How to completely bring to front a WinForm when activated

Question

I have two dialogs, FormA and FormB. I use the following code to show (modeless) FormB. The code is a button click executed from FormA.

    private void button_Click(object sender, EventArgs e)
    {
        FormB fB = new FormB();
        fB.Show(this); // FormA is the owner of FormB
    }

The problem is that when FormB is over FormA on the screen, if I click FormA, it is activated, but not brought to front. Actually FormB is always over FormA

Do you know why, and how to change this behavior, without remove the owner property?

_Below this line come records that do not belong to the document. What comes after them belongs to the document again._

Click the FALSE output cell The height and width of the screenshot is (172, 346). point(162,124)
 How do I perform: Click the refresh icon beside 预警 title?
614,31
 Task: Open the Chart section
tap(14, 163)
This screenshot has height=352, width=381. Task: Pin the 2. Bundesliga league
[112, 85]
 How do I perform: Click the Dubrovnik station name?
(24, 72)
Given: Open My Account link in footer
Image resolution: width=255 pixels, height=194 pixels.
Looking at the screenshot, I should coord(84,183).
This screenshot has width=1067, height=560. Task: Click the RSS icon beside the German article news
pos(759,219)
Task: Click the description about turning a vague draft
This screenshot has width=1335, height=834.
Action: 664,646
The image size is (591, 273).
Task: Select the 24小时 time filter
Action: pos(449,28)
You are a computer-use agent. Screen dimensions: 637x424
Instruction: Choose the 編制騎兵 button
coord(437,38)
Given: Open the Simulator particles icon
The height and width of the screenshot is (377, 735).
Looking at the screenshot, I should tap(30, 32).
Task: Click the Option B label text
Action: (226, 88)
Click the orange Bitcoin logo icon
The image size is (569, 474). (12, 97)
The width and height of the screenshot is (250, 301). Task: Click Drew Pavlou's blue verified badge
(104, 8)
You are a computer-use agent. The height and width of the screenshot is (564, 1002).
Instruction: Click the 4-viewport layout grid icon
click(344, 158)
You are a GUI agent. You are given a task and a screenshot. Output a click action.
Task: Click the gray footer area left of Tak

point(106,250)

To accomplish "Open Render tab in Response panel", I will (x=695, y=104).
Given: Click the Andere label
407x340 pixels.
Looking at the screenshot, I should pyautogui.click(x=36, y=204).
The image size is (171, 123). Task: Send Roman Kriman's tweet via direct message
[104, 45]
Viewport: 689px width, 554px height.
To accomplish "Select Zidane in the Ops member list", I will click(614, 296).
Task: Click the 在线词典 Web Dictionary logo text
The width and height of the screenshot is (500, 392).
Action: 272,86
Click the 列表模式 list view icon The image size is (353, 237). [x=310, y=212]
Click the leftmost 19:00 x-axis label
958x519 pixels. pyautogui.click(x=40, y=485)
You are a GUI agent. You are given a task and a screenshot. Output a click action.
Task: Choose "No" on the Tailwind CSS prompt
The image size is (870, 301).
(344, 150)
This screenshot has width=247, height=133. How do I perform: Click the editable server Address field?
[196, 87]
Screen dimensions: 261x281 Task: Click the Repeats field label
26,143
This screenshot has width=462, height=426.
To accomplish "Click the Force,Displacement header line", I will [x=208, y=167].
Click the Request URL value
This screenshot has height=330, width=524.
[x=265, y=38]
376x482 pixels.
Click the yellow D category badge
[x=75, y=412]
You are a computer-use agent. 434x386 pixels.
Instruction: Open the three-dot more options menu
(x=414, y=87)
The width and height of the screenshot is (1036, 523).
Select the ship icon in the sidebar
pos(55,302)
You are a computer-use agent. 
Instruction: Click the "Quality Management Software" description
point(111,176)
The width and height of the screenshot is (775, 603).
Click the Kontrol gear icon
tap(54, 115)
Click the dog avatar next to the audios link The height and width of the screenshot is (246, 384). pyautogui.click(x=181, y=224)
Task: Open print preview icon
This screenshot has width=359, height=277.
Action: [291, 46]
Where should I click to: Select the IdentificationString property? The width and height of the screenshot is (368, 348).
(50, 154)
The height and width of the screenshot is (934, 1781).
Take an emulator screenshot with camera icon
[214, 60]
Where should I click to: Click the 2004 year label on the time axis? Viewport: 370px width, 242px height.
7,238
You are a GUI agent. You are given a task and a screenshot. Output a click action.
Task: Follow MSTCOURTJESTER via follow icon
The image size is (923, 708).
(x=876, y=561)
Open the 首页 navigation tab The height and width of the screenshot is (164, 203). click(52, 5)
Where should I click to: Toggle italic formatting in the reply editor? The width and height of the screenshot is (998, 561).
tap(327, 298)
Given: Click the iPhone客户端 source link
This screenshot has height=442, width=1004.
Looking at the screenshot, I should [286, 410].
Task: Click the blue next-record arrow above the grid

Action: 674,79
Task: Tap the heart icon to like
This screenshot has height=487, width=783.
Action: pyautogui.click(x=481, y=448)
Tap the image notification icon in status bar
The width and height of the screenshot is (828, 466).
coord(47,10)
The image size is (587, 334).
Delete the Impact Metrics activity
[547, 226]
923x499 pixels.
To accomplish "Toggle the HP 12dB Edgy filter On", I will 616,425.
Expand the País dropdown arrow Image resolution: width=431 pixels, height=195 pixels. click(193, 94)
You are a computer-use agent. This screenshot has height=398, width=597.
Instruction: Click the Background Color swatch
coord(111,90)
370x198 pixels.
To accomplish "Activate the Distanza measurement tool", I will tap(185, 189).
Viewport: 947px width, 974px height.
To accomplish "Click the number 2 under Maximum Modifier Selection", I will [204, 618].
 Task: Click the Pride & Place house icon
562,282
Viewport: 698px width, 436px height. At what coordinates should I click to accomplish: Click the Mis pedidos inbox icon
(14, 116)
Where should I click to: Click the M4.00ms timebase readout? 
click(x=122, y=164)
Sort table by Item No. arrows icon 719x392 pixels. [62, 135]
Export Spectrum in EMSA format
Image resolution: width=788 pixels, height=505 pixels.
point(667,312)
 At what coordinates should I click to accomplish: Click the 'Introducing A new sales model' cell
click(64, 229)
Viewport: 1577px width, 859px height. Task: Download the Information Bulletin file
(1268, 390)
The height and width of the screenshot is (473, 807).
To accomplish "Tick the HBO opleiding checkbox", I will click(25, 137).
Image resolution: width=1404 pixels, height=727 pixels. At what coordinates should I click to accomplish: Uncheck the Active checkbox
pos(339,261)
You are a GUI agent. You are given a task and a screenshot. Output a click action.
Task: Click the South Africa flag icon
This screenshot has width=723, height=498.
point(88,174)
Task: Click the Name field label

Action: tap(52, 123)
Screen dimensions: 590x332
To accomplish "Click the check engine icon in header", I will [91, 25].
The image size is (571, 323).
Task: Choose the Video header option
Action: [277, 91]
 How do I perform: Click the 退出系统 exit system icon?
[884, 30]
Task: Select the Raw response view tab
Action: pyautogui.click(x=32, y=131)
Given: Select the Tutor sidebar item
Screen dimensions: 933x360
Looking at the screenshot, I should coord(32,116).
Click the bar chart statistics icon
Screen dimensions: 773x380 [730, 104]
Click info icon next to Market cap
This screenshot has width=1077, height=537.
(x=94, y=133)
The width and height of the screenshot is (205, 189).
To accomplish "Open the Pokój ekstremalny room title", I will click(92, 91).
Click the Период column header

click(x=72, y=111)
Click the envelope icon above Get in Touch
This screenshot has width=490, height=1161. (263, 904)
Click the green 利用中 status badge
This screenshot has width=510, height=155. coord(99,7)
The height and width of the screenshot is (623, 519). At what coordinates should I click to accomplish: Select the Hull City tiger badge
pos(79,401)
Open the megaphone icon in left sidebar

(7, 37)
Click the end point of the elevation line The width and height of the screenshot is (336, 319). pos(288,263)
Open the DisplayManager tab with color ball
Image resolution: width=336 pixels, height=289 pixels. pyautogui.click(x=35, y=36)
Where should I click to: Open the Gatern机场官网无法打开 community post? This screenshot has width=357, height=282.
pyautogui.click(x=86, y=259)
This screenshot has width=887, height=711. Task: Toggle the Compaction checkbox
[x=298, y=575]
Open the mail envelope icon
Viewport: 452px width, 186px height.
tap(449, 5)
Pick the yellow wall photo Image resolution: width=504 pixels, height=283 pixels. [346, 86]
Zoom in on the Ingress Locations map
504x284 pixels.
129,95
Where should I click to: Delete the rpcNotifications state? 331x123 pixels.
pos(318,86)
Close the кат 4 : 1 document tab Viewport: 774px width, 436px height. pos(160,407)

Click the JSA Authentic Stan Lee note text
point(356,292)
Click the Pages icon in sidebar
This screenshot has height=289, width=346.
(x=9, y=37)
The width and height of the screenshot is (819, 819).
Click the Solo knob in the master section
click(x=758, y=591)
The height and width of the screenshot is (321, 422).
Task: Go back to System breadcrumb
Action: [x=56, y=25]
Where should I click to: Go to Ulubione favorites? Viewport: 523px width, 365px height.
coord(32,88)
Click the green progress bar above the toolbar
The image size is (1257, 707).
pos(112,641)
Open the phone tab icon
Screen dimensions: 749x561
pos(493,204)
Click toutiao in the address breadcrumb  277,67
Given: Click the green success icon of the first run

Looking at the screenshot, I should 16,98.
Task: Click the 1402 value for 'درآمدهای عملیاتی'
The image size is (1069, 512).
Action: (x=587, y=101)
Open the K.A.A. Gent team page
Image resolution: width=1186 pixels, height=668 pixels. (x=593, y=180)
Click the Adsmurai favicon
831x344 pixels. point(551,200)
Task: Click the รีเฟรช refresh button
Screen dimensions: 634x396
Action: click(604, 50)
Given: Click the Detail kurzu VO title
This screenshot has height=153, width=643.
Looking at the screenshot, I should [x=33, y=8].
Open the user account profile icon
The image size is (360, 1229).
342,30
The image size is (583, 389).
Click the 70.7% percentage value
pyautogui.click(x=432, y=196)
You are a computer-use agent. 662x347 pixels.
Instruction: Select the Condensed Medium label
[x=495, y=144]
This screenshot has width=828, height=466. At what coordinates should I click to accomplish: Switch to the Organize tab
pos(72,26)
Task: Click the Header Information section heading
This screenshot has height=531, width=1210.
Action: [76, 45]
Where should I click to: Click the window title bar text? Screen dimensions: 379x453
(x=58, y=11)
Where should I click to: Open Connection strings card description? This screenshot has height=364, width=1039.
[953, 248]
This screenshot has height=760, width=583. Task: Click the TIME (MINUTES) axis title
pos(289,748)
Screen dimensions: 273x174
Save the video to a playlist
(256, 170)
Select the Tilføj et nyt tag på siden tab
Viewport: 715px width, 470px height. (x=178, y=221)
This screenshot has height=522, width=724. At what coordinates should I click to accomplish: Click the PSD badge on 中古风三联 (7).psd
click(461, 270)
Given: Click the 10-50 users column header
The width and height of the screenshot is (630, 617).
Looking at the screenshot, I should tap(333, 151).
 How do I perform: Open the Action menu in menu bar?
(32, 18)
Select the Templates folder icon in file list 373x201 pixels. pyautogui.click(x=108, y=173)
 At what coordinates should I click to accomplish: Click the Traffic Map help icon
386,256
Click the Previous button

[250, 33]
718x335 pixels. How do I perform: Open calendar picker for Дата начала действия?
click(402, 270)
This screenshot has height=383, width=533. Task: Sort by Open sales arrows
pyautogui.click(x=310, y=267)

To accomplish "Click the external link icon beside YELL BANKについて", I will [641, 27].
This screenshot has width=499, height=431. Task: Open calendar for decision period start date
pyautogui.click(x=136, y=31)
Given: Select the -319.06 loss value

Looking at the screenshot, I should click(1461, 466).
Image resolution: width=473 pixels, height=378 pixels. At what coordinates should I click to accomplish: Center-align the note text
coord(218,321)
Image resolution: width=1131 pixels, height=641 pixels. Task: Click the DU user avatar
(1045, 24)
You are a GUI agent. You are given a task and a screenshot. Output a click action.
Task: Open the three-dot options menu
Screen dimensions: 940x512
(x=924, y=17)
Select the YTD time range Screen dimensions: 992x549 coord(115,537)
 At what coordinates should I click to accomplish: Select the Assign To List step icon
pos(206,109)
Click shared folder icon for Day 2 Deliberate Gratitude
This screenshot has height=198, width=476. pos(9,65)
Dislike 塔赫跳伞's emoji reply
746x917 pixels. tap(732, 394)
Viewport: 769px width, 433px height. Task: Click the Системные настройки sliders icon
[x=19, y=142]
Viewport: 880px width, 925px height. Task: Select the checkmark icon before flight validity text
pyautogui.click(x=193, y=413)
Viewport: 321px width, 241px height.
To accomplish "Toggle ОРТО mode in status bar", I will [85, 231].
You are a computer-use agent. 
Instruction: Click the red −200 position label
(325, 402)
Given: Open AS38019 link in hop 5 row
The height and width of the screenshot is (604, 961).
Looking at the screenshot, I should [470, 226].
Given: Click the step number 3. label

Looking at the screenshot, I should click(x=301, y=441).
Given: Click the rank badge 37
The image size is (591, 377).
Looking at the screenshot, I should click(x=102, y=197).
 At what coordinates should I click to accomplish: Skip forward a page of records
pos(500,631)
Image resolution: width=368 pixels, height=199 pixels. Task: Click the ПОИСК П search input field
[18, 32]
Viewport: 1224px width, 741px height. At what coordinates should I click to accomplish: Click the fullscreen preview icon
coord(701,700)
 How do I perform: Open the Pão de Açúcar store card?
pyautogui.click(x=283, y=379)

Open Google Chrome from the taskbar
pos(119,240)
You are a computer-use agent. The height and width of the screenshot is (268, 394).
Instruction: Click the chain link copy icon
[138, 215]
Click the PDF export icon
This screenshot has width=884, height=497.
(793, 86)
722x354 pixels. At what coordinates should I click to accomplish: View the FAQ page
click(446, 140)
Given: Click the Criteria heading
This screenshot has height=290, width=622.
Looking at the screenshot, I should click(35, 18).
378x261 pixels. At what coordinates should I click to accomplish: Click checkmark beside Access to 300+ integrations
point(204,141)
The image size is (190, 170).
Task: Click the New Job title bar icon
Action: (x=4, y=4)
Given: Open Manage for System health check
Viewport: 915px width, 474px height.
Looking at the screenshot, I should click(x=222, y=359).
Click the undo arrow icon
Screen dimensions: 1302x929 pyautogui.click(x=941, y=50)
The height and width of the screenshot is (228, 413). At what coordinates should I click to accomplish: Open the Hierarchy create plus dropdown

NOTE: This is a simplification of my problem. In the real problem, FormA is a Windows Explorer window, and FormB is a managed WinForm, but the behavior is the same. If I do not pass the IWin32Window to Show(), it works fine, but If I close A, B is not closed and it does not respond to events (see the following entry).

Answer 1

You cant do this without removing the owner property.

From Documentation: Owned forms are also never displayed behind their owner form.

Source: http://msdn.microsoft.com/en-us/library/system.windows.forms.form.owner.aspx

For your specific problem why do you not listen for the Close Event and then explicitly close your own form?

Answer 2

You can set TopMost property to true.

Answer 3

A hack is to set WindowState = FormWindowState.Minimized in the OnDeactivate method of FormB (orverride it).

  protected override void OnDeactivate(EventArgs e)
  {
        base.OnDeactivate(e);
        this.WindowState = FormWindowState.Minimized;
  }

I don't know if that's what you would like.